| Text shown |
___
When the hygienist asked the question, I was supine, riding the wave of the undulating chair, eager to have my teeth cleaned. It was my first appointment with a new dentist. I’m a freak. I’ve always enjoyed visiting the dentist. When my former dentist stopped taking my insurance, my common-law husband Michael said, “Try my guy, Dr. Flowers. I’ve seen him for years and he takes our insurance.”
With the still-pristine paper bib chained around my neck, I stared at the fluorescent-cool ceiling like a baby waiting to be fed, lulled by the sfft-sfft-sfft air-cutting sounds my medical intake forms made as Lisa, the hygienist, flipped through them. The page flipping abruptly stopped. The room went silent. I glanced over at Lisa. She cut a lithe figure in her dental whites, her stiffened back to me. She was in freeze-frame staring down at the clipboard holding my forms, a George Segal sculpture. Not looking at me, she said, “You’re HIV-positive?” She asked the question in the register one might ask, “You’re a convicted felon?”
___
| Data |
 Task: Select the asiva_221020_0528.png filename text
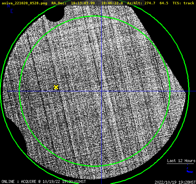(25, 3)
___
| Tasks |
- a) In the dental visit text, who recommended Dr. Flowers to the narrator?
- b) Please carry on the dental visit text from its last sentence.
The material comes from a different source than the dental visit text.

| Responses by item number |
- a) Michael, the narrator's common-law husband, recommended Dr. Flowers.

- b)
The comedian in me wanted to say, “No, just kidding! That’s the kind of thing I joke about all the time.” She had not placed that lead x-ray apron upon me—the opposite of a life vest, the way it sinks instead of buoys—but my chest caved like she had piled on ten of them. I also had a déjà vu feeling of shame, the provenance of which I couldn’t summon.
As her question lingered in the air like flatulence, I thought of answering, “Yeah, you got a problem with that?” ripping off my bib and walking out. Instead I took my usual turn-the-other-cheek road and answered simply, “Yes.”
After a beat she defrosted. “Oh.” She collected herself, put on a pair of latex gloves, and cleaned my teeth. I’d like to say that I closed my eyes during the cleaning rather than look into hers, but I’m fairly certain I allowed her to engage me in stilted small talk. I wasn’t sure what just happened, and I preferred making nice rather than making waves. I didn’t say anything to Dr. Flowers when he massaged my jaw and eyeballed my teeth before pronouncing me healthy (well, my teeth).
At supper that night, Michael asked me how it went. I told him Dr. Flowers was a genial, superannuated, avuncular man, but there was this weird moment with Lisa. “Oh, she’s kind of new. I’ve never liked her,” he said. I told him what happened. “Really?”
“Yeah. Icky, right?”
We shrugged it off. What can you do?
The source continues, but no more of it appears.